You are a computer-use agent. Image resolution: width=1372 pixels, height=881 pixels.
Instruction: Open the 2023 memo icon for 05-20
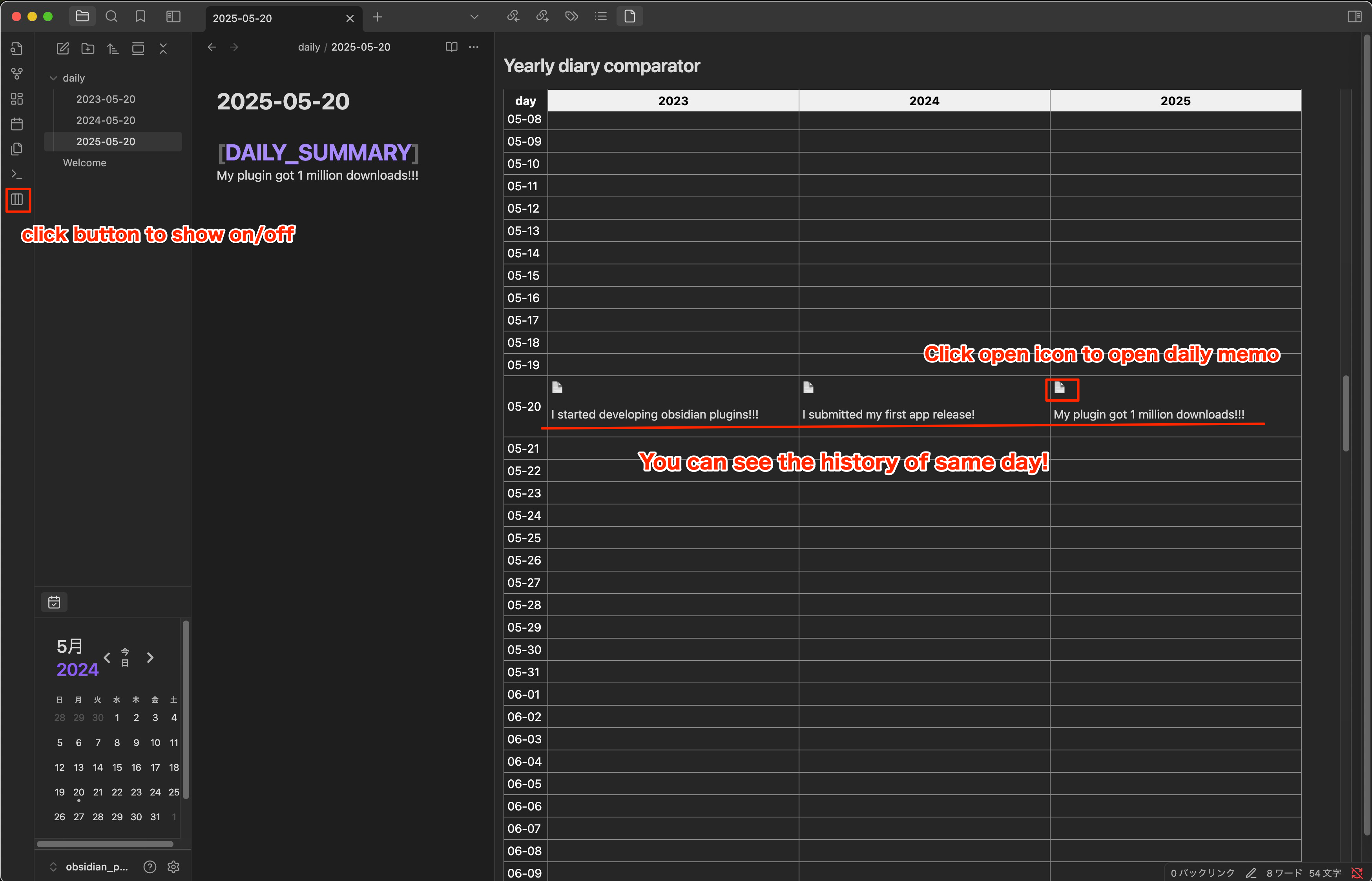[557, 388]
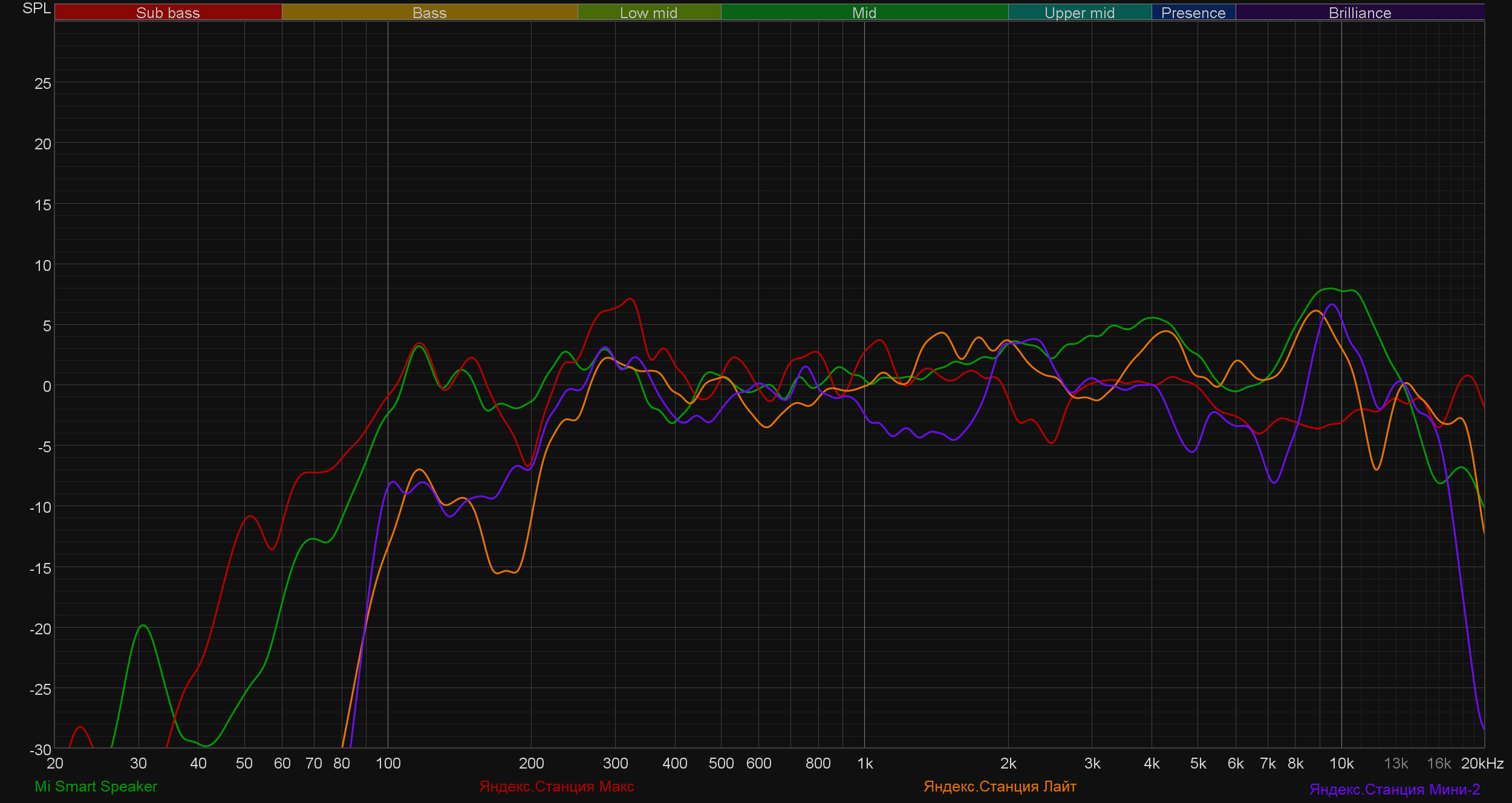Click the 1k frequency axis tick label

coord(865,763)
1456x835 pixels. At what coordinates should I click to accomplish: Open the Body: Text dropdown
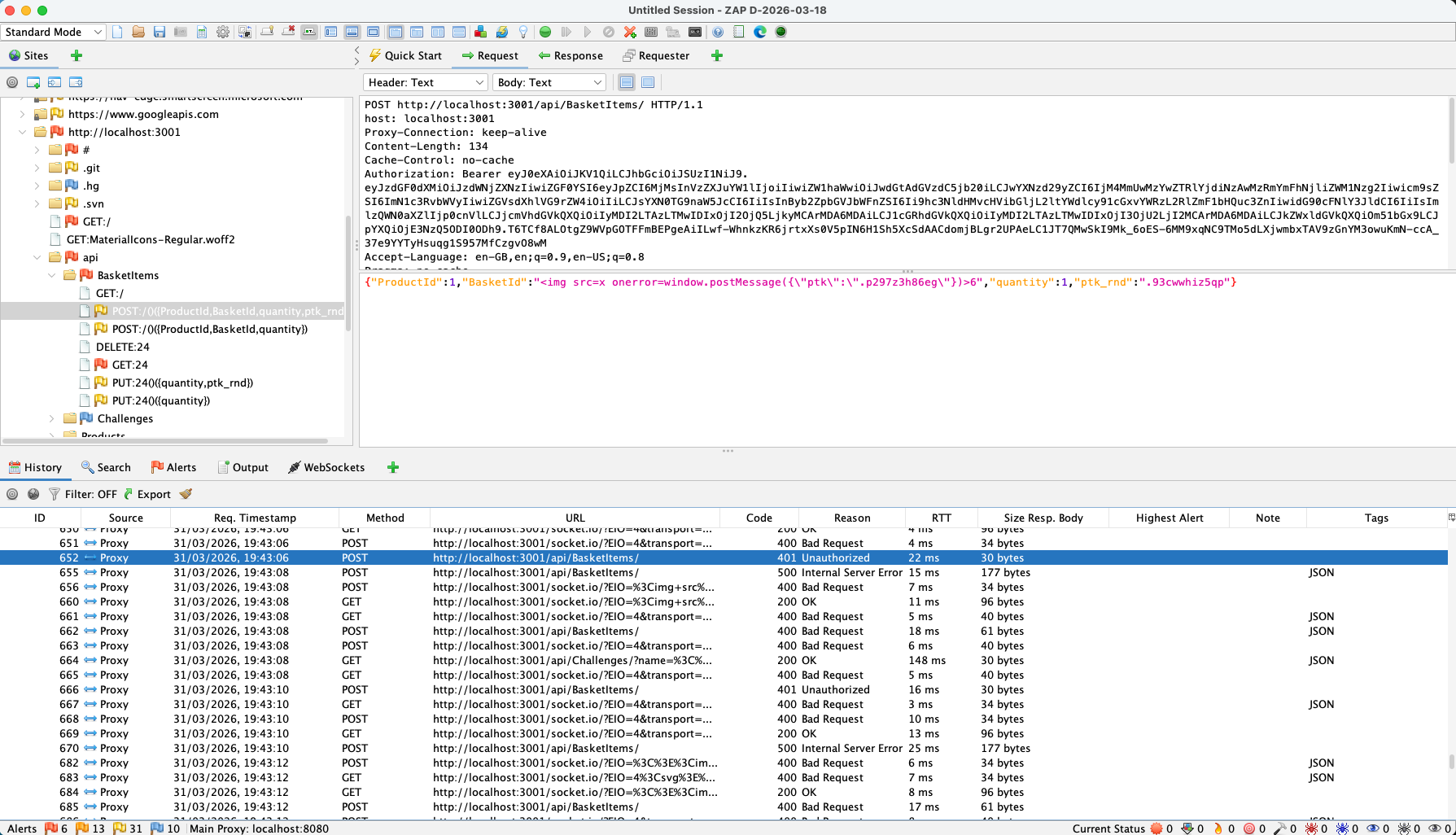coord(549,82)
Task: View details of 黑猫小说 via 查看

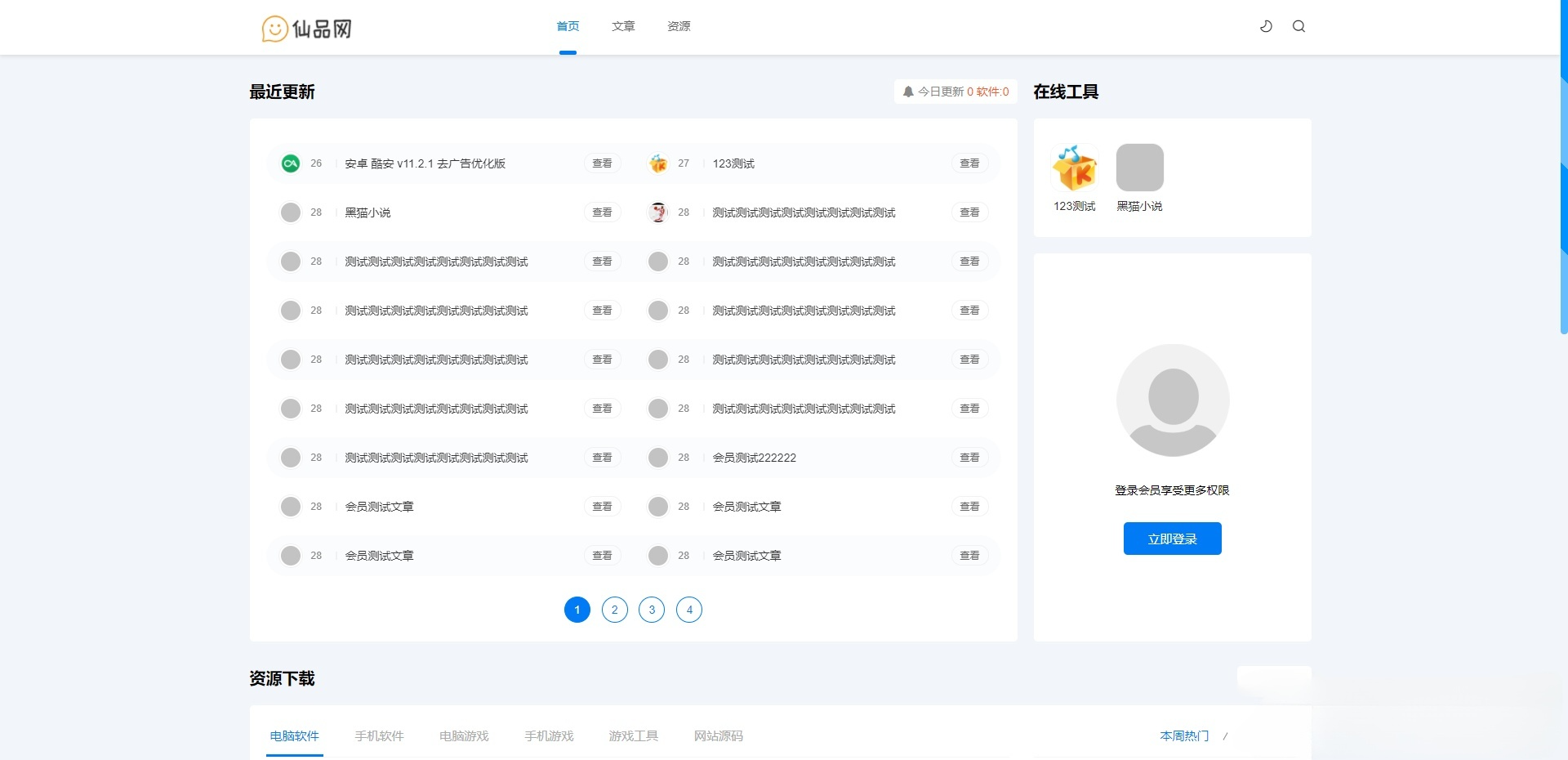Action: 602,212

============

- **TASK**:
Once the pictures are set aside, the remaining data must be transcribed exactly.

- **FINISHED EXERCISE**:
You are a computer-use agent. Image resolution: width=1372 pixels, height=881 pixels.
Instruction: Open the 2023 memo icon for 05-20
[557, 388]
Click the 1k frequency axis tick label

coord(865,763)
1456x835 pixels. At what coordinates should I click to accomplish: Open the Body: Text dropdown
coord(549,82)
Task: View details of 黑猫小说 via 查看

Action: 602,212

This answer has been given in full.